Метонимическая взаимосвязь между темами ложной веры и панславизма угадывается и из прямого сравнения уже отмеченного выше важного нюанса в письме Фету от 12 ноября 1876 года с развитием образа графини Лидии Ивановны. Фигурирующая в письме Анна Аксакова воплощала для Толстого не только фальшь и нездоровый идеализм, но и противоестественный — как ему виделось — союз женщины, живущей только умом, с мужчиной. Еще в 1865 году, узнав о ее грядущем браке с И. С. Аксаковым, Толстой разразился сатирической тирадой в письме ко все той же графине Александре Андреевне:
[Б]рак А. Тютчевой с Аксаковым поразил меня как одно из самых странных психологических явлений. <…> Как их будут венчать? И где? В скиту? в Грановитой палате или в Софийском соборе в Царьграде. Прежде венчания они должны будут трижды надеть мурмолку и <…> при всех депутатах от славянских земель произнести клятву на славянском языке. Нет, без шуток, что-то неприятное, противуестественное и жалкое представляется для меня в этом сочетании. <…> Для счастья и для нравственности жизни нужна плоть и кровь. Ум хорошо, а два лучше, говорит пословица; а я говорю: одна душа в кринолине нехорошо, а две души, одна в кринолине, а другая в панталонах еще хуже.
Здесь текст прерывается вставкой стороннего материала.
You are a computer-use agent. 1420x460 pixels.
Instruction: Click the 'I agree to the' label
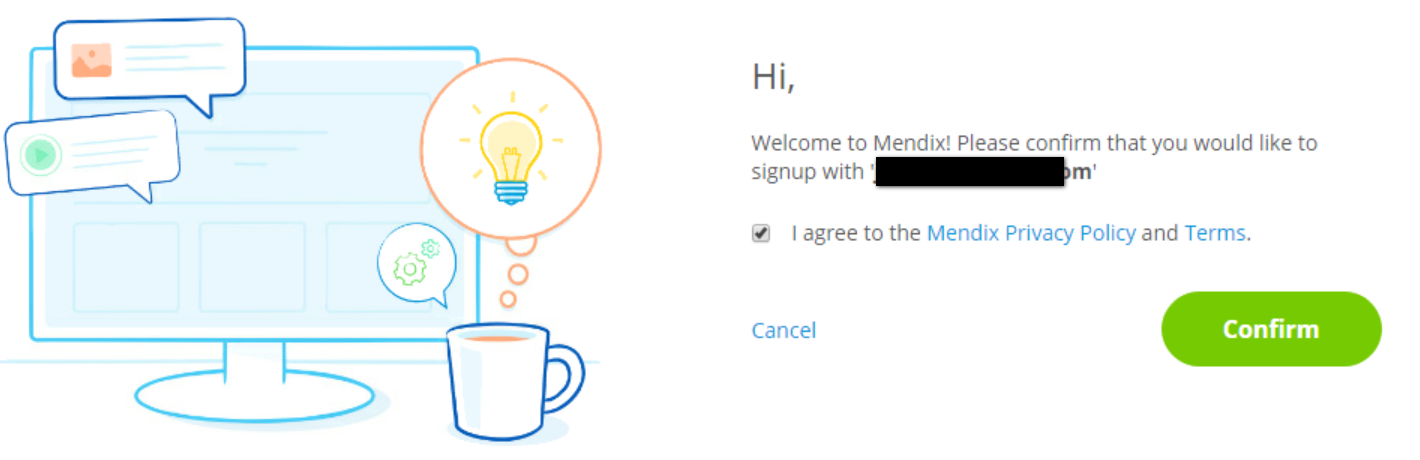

Посмотрите, что какая-нибудь страшная нравственная monstruosité [уродство. —
Не из навеянной ли московскими восторгами 1876‐го реминисценции этого впечатления (славяне, Царьград, благочестие, единомысленный, но обделенный «плотью и кровью» брачный союз) выросла любовь Лидии Ивановны к Каренину — словно бы отрицающая сексуальность, замешенная на пиетизме, но при этом все-таки не совершенно бестелесная? Текст толстовского романа, пожалуй, чуть более милосерден к Лидии Ивановне, чем сам Толстой — к Анне Тютчевой. Но и здесь взаимное влечение «души в кринолине» (скорее, впрочем, уже «в турнюре»)[974] и «души в панталонах» под суесловие о Спасителе или религиозном воспитании ребенка — определенно «нравственная monstruosité».